This entry will backtrack a couple of weeks because once we left Thailand, we were pretty much out of range of internet connections. That was not a bad thing, because it let us experience island life in a fuller way, detached from our normal communications. After 6 weeks of life in busy Asian cities, we were ready for a close look at rural village life.
Our launching point to the islands took place from Singapore. A company that specializes in island visits, known as ethnotours, arranged a couple days’ worth of orientation and language learning for us. We learned how to introduce ourselves in a local language and tell a bit about ourselves, and use various different greetings and other survival terms. After being language teachers for the previous month, it gave us insight to have the shoes on the other feet.

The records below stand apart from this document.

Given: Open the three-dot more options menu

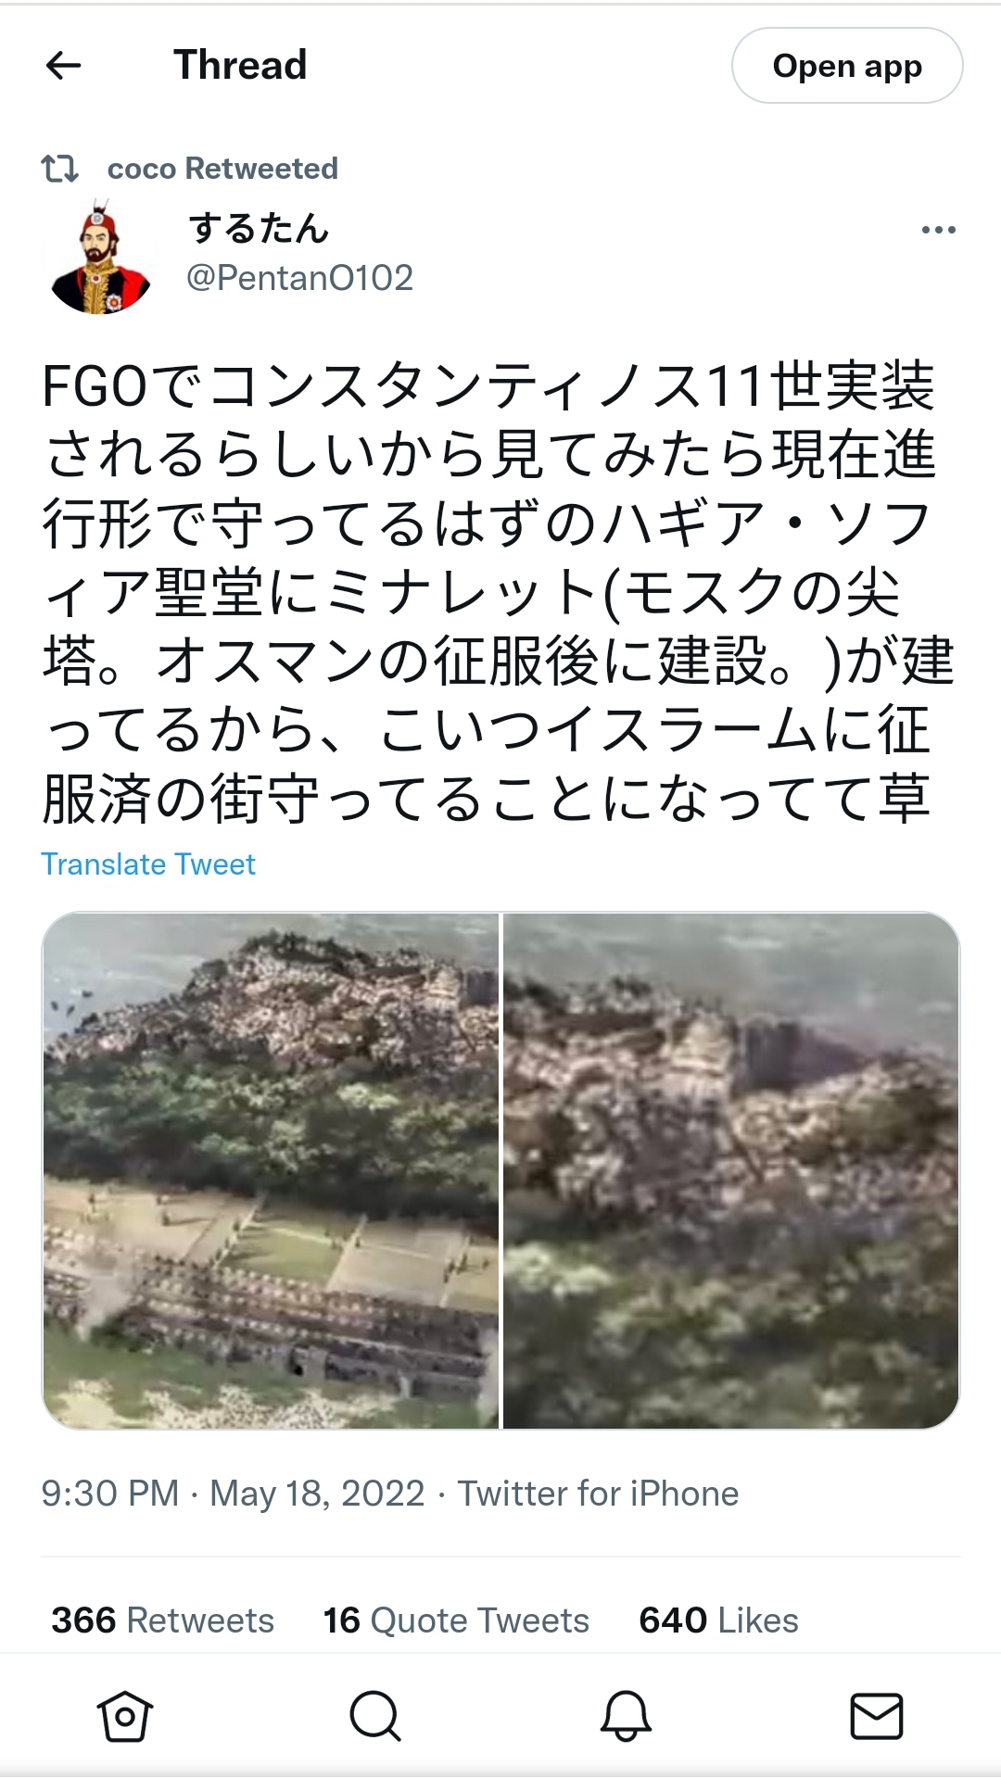Looking at the screenshot, I should [x=938, y=230].
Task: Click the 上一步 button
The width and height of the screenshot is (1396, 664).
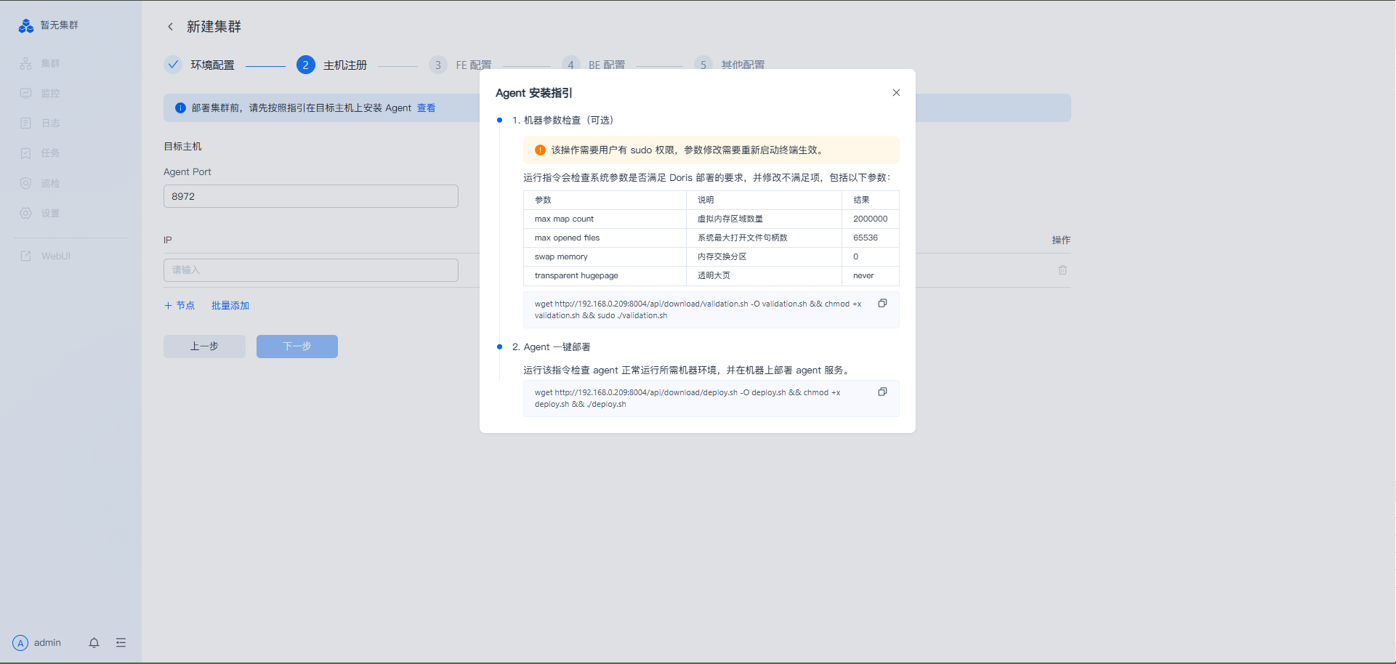Action: click(x=204, y=347)
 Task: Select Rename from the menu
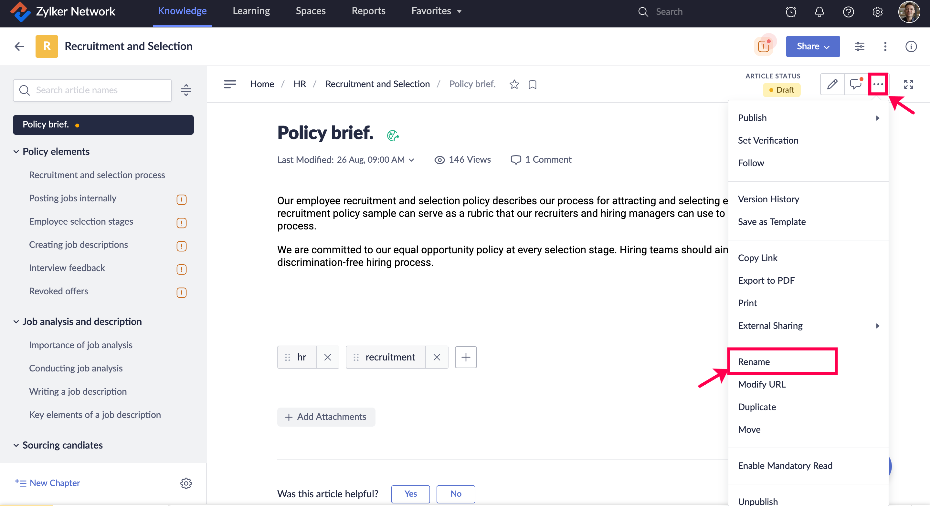tap(753, 361)
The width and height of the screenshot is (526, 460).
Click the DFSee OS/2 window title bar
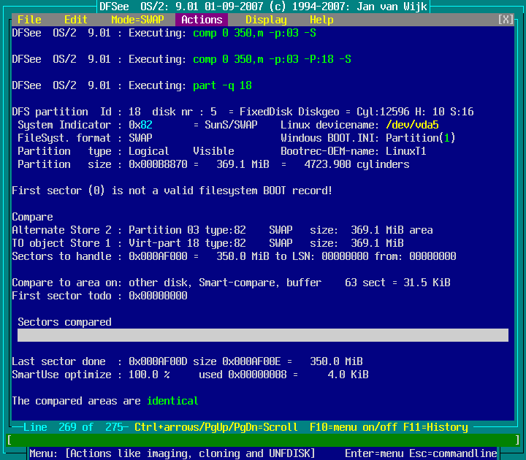click(263, 7)
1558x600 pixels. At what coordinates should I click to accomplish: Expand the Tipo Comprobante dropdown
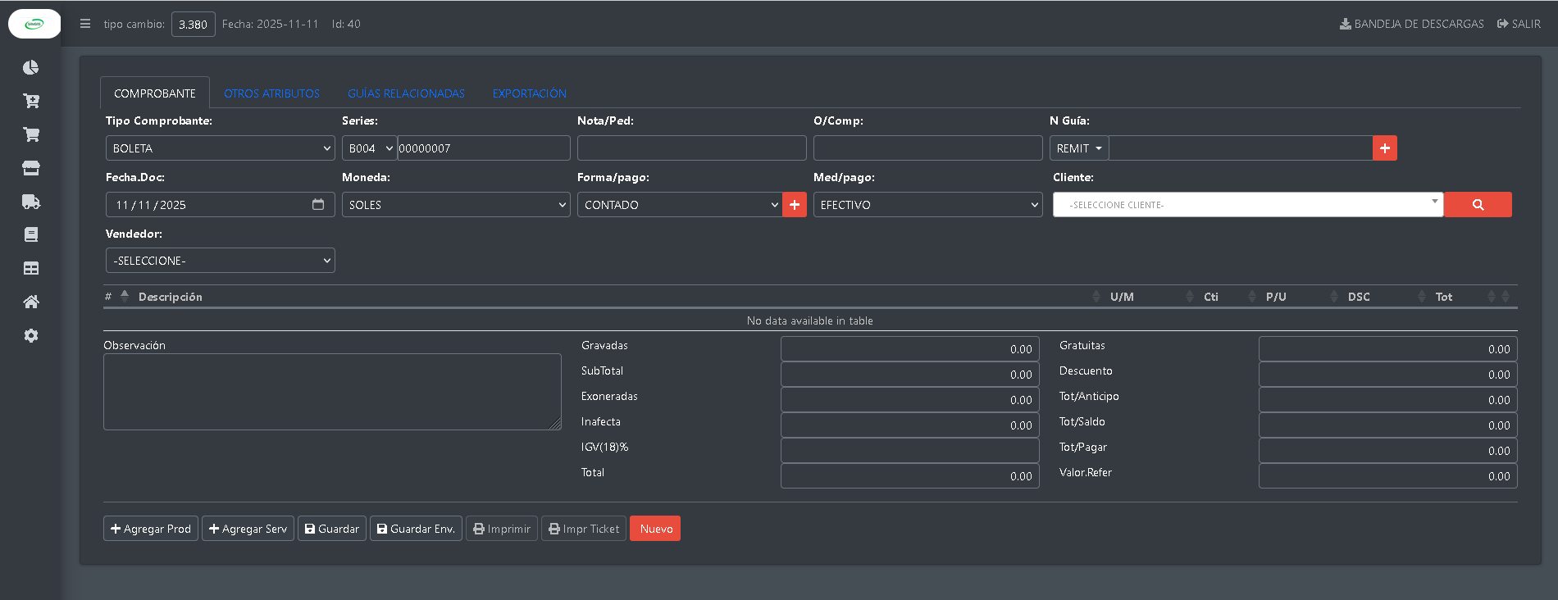click(x=220, y=148)
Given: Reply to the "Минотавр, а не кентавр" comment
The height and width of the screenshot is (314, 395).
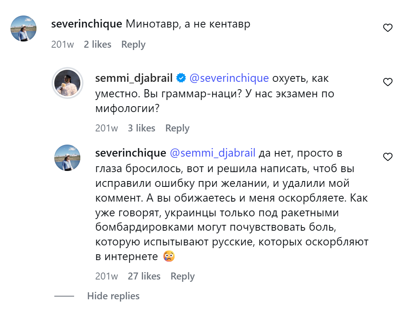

We stayed on two different islands, three nights at each place. Home stays had been pre-arranged, as well as some simple work projects. Try to picture a small island with about 2-300 people, most of the houses built over the water on wooden or concrete posts. It took less than 10 minutes to walk around the first island. Electricity came only by generators, for a few hours at night. We ate what the islanders ate, which consisted of a variety of rice and seafood dishes for three meals each day, plus some other tasty dishes. It was surprising to see how many ways shrimp, squid, and small fish could be prepared (and eaten with fingers). We slept on mats on the floor with the host families and bathed with buckets and dippers with the only drainage being the splits in the floorboards emptying into the ocean. On the second island the ladies on our team all experienced bathing at the public wells! Discreetly of course, and with lots of laughter.
It was so special to get to know the families who hosted us, and their children. They were very welcoming to us as foreigners. Each island had had only had minimal visits in the past from outsiders. We communicated mostly through Indonesian translators, who were assigned to each of the houses where we stayed. We were free to ask them questions about their ways of life, and vice versa. We saw how funerals and weddings were handled communally. We visited a little primary school and taught some impromptu English lessons. Our Northwestern students were natural magnets to the children of the village, and it was hard to find a time where their hands were not being held by little kids. Simple hand games were a hit.
We agreed that the highlight was a “closing” ceremony at the first island stay. An active arts and dance troupe performed on an outdoor stage for us. But not only that, they invited us to rehearse and take part in it ourselves! The men joined one group, and the women joined another group. We were all dressed in traditional clothing, and our girls made up beautifully. Our women’s dance told a story about different aspects of village life – the ocean and paddling canoes and other women’s activities.
Life in the villages was both hard and good. We contended with some discomforts like mosquitoes and spiders and cockroaches and not using TP. We were perhaps stretched in new ways, being wearied from previous weeks of travel. But that was overshadowed by learning to know people and a way of life that was so different from ours. It was like getting to be part of a living cultural anthropology textbook. Spiritual insights were gained as well, and some of our students expressed lessons God was teaching them about themselves and about Him and prayer and dependence on Him.